Gönül Sultanları
15/07/2022 Cuma Köşe yazarı A.D
"İlim öğrenmekle meşgul ol evladım"
"Talebe, hocasının özel hizmetinde veya emrettiği bir hizmeti yaparken gayet atik, dikkatli, ağırbaşlı olmalıdır..."
Horasan’da yetişen
evliyânın büyüklerinden Ebu Ali Farmedi hazretleri, Silsile-i aliyyenin
yedincisidir. 433 (m. 1042) senesinde doğdu, 478 (m. 1085) senesinde
vefât etti. Kabri Tûs (Meşhed) şehrindedir. Zâhiri din ilimlerini,
Ebul-Kasım Kuşeyri’den ve daha başka âlimlerden öğrendi. Nizâm-ül-mülk ve
zamanın devlet erkanı kendisine çok hürmet ederdi. Tasavvuf ilminin mütehassısı
idi. İmam-ı Gazali ve Yusuf-i Hemedani hazretlerinin de hocası idi...
Nizâm-ül-mülk’ün
makamına gelince, büyük vezir derin bir hürmetle ayağa kalkar, onu kendi
makamına oturturdu. Halbuki İmâm-ül-Haremeyn ve Ebü’l-Kâsım Kuşeyrî geldiği
zaman, sâdece ayağa kalkar, yerini terk etmezdi. “Neden böyle yapıyorsun?” diye
sorduklarında, “Ebû Ali Farmedî hazretleri benim yüzüme karşı kusurlarımı
söylüyor, yaptığım yanlış işleri, haksızlıkları açıklayıp beni ikaz ediyor.

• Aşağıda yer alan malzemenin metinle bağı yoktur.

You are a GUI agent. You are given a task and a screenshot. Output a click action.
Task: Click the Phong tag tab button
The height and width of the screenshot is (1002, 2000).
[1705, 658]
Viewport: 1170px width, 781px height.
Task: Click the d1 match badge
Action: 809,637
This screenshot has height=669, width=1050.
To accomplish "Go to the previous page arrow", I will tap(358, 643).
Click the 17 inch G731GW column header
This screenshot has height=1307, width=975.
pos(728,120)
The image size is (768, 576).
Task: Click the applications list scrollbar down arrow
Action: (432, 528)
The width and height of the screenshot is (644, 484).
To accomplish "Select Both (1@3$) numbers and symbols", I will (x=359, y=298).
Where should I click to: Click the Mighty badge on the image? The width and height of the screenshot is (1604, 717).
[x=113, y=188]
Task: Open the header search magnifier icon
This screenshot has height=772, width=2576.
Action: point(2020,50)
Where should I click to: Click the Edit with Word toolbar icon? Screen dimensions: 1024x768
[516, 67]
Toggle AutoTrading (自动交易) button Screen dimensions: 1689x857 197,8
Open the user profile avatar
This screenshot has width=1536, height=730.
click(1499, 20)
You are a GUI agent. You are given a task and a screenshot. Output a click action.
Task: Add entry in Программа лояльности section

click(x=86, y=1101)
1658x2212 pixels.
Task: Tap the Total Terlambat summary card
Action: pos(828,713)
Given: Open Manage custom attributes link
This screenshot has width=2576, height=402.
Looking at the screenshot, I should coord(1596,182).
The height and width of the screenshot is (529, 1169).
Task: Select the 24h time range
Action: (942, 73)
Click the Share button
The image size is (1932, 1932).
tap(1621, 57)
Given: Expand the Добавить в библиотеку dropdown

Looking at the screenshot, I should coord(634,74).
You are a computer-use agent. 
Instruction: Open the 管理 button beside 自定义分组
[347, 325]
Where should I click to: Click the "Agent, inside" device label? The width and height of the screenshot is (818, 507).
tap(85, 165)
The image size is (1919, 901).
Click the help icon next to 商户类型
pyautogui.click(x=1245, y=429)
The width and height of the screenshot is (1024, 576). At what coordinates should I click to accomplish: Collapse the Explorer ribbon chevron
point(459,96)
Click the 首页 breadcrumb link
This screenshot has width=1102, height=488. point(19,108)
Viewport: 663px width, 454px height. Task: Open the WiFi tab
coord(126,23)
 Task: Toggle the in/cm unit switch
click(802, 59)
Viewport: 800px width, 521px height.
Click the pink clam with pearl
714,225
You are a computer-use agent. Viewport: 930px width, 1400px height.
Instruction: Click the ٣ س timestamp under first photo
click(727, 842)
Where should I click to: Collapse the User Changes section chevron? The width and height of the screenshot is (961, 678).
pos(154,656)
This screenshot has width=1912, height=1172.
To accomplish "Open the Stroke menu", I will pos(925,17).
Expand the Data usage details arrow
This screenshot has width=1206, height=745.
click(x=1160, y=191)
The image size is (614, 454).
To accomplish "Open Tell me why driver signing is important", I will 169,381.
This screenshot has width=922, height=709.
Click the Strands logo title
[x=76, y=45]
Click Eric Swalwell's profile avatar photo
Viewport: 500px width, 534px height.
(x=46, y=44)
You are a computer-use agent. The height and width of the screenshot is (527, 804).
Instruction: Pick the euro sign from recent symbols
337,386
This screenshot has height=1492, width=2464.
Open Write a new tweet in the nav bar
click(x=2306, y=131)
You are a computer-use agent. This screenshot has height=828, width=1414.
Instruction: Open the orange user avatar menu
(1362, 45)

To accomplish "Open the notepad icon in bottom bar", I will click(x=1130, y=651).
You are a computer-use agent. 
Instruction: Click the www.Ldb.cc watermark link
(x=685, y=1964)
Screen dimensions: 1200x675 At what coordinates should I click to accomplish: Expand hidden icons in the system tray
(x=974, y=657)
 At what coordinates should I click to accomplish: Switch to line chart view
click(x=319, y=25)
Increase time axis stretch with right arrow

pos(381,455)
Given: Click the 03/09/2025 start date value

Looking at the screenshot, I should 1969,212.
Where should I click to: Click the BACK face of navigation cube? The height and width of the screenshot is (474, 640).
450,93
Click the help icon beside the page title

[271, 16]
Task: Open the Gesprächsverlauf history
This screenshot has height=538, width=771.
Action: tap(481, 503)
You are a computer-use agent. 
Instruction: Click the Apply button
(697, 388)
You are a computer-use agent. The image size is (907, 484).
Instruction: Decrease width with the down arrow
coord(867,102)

Diğer âlimler ise, beni yüzüme karşı övüyorlar. Bu yüzden de nefsim
gururlanıyor” derdi... Bu mübarek zat kendisi anlatır:
-Hocam Ebul-Kasım Kuşeyri'nin yanında kaldığım sıra, bende meydana gelen
hâlleri kendisine anlatınca, "Evladım, ilim öğrenmekle meşgul
ol" diyordu. 2-3 yıl daha ilim öğrendim. Bir gün kalemimi mürekkep
hokkasına batırıp çıkardım. Bembeyaz çıktı. Üç defa denedim, her defasında
mürekkep beyaz çıkıyordu. Bu hâli hocama anlattım. "Mademki kalem
senin elinden kaçıyor, sen de onu bırak" dedi. Ben de, medreseden
ayrılıp, dergâha geçtim...
Bir gün bana bir hâl oldu, kendimden geçtim. "Bir mürşide, rehbere
ihtiyacım var" diye düşündüm. Ebul-Kasım Gürgani'nin ismini işitmiştim.
Tûs şehrine hareket ettim. Talebeleri ile mescitte oturuyordu. Ben de önünde
diz çöktüm. Şeyhin başı önüne eğikti. Başını kaldırıp, "Gel Ebu Ali"
buyurdu. Yanına oturup hallerimi anlattım. "Başlangıcın mübarek olsun.
Terbiye görürsen, yüksek derecelere kavuşursun" buyurdu. Kalbimdeki aşk ve
şevk çoğalmıştı. Bu arzumun çokluğu sebebiyle, Ebül-Hasan-ı Harkani hazretlerinin
sohbetine, nihayetsiz feyizlerine kavuştum...
Hocam Ebul-Kasım Kuşeyri hamamda guslediyordu. "Belki ihtiyacı olur"
diye kuyudan bir kova su çıkarıp hamamın havuzuna boşalttım. O anda gerçekten
bu suya ihtiyacı varmış. Banyodan çıkınca; "Ey Ebu Ali, Ebul-Kasım'ın 70
yılda elde ettiği dereceyi, sen bir kova su ile kazandın" buyurdu.
***
Din büyüklerimiz ne buyuruyorlar: "Talebe, hocasının özel hizmetinde veya emrettiği bir hizmeti yaparken gayet atik, dikkatli, ağırbaşlı olmalıdır. İsteksizlik, gevşeklik hâli, hocasının rızasızlığına sebep olabilir!.."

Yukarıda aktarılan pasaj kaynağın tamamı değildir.